Source: Tiffany Kary and Erik Larson / Bloomberg
Borders Group Inc., the number-two U.S. bookstore chain, filed for bankruptcy in New York today after management changes, job cuts and debt restructuring failed to make up for sagging book sales in the face of competition from Amazon.com Inc. and Wal-Mart Stores Inc.
Borders will shut about 30 percent of “underperforming” stores “in the next several weeks” and restructure with $505 million in so-called debtor-in-possession financing from lenders led by GE Capital, according to a statement. The 40-year-old chain listed debt of $1.29 billion and assets of $1.28 billion as of Christmas 2010 in its Chapter 11 petition filed today in U.S. Bankruptcy Court in Manhattan. The company plans to restructure and continue to operate.
“Borders Group does not have the capital resources it needs to be a viable competitor,” the company’s president, Mike Edwards, said today in a statement. The filing will give it “time to reorganize in order to reposition itself to be a successful business for the long term.”
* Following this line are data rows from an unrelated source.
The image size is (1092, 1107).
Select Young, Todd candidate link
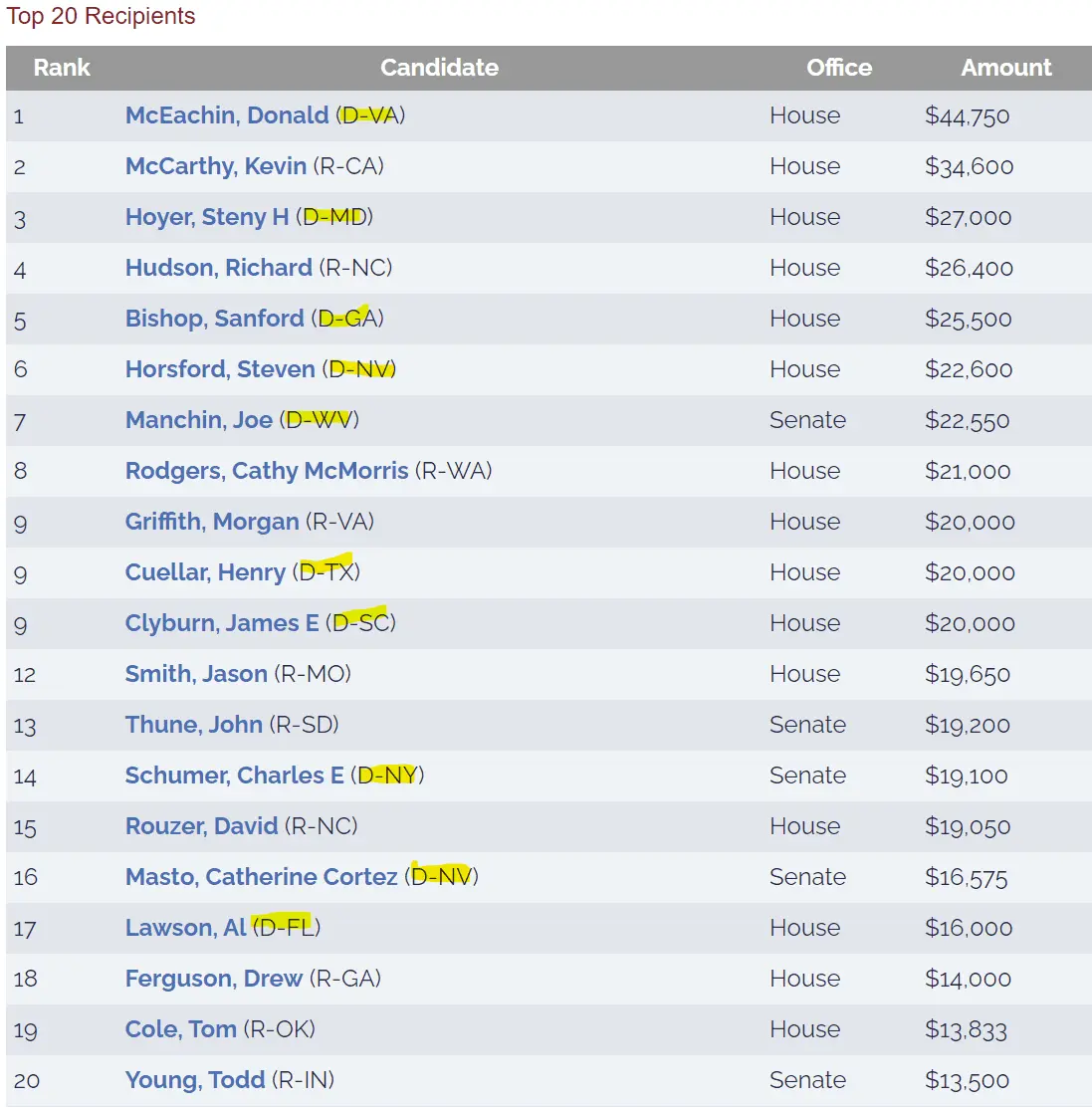(x=194, y=1080)
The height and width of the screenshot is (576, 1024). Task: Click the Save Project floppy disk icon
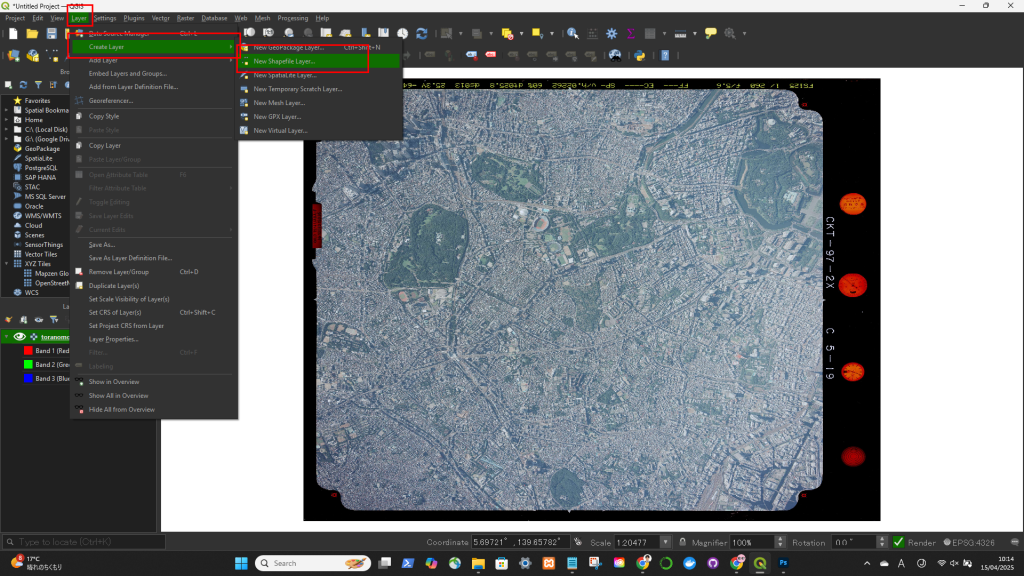point(51,33)
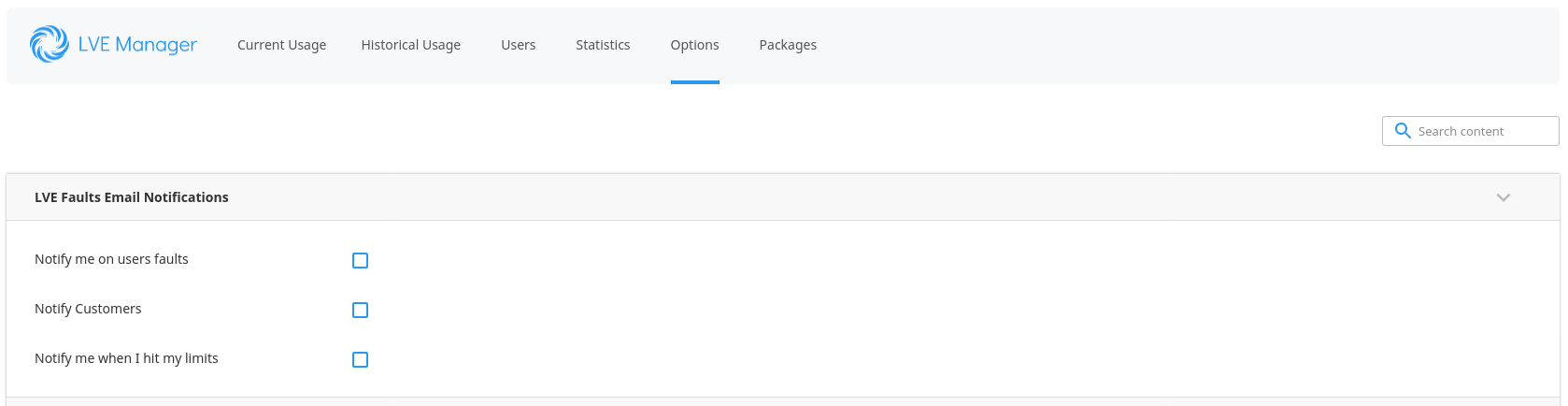This screenshot has height=406, width=1568.
Task: Collapse the LVE Faults Email Notifications chevron
Action: pyautogui.click(x=1504, y=197)

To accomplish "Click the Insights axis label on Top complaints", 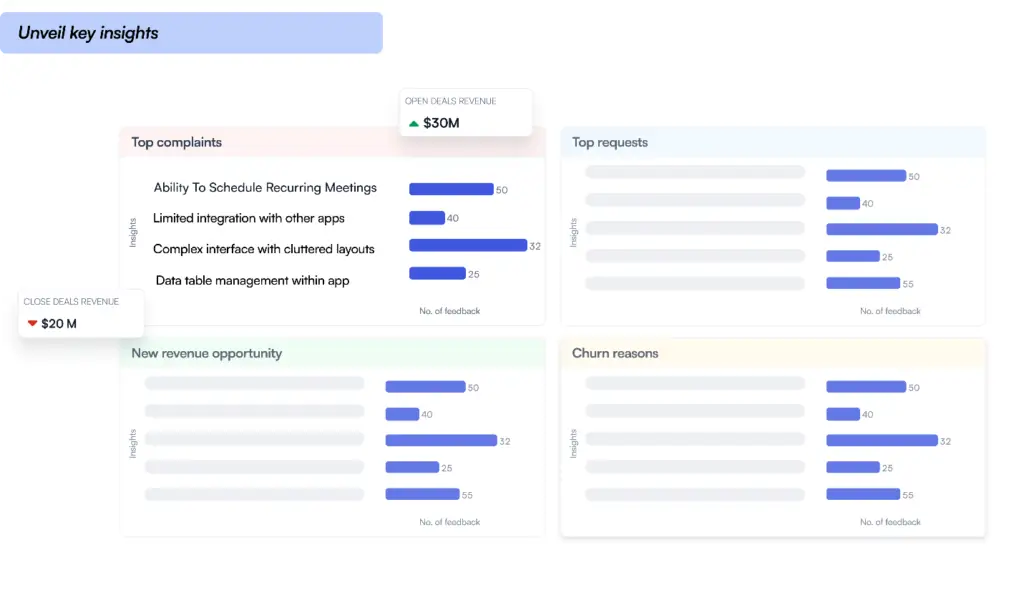I will (132, 229).
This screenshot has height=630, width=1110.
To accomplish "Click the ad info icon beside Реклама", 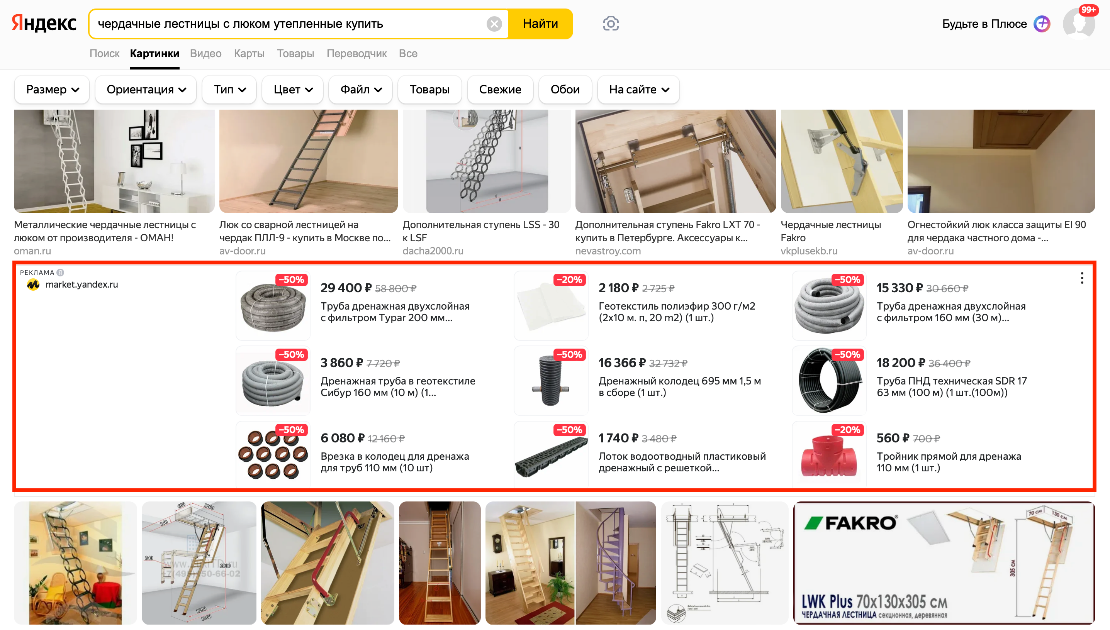I will (60, 273).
Borders, whose market value shrank by more than $3 billion since 1998, racked up losses by failing to adapt to shifts in how consumers shop. Its first e-commerce site debuted in 2008, more than a decade after Amazon.com revolutionized publishing with online sales. The world’s largest online retailer beat it again by moving into digital books with the Kindle e-reader in 2007, a market Borders entered in July.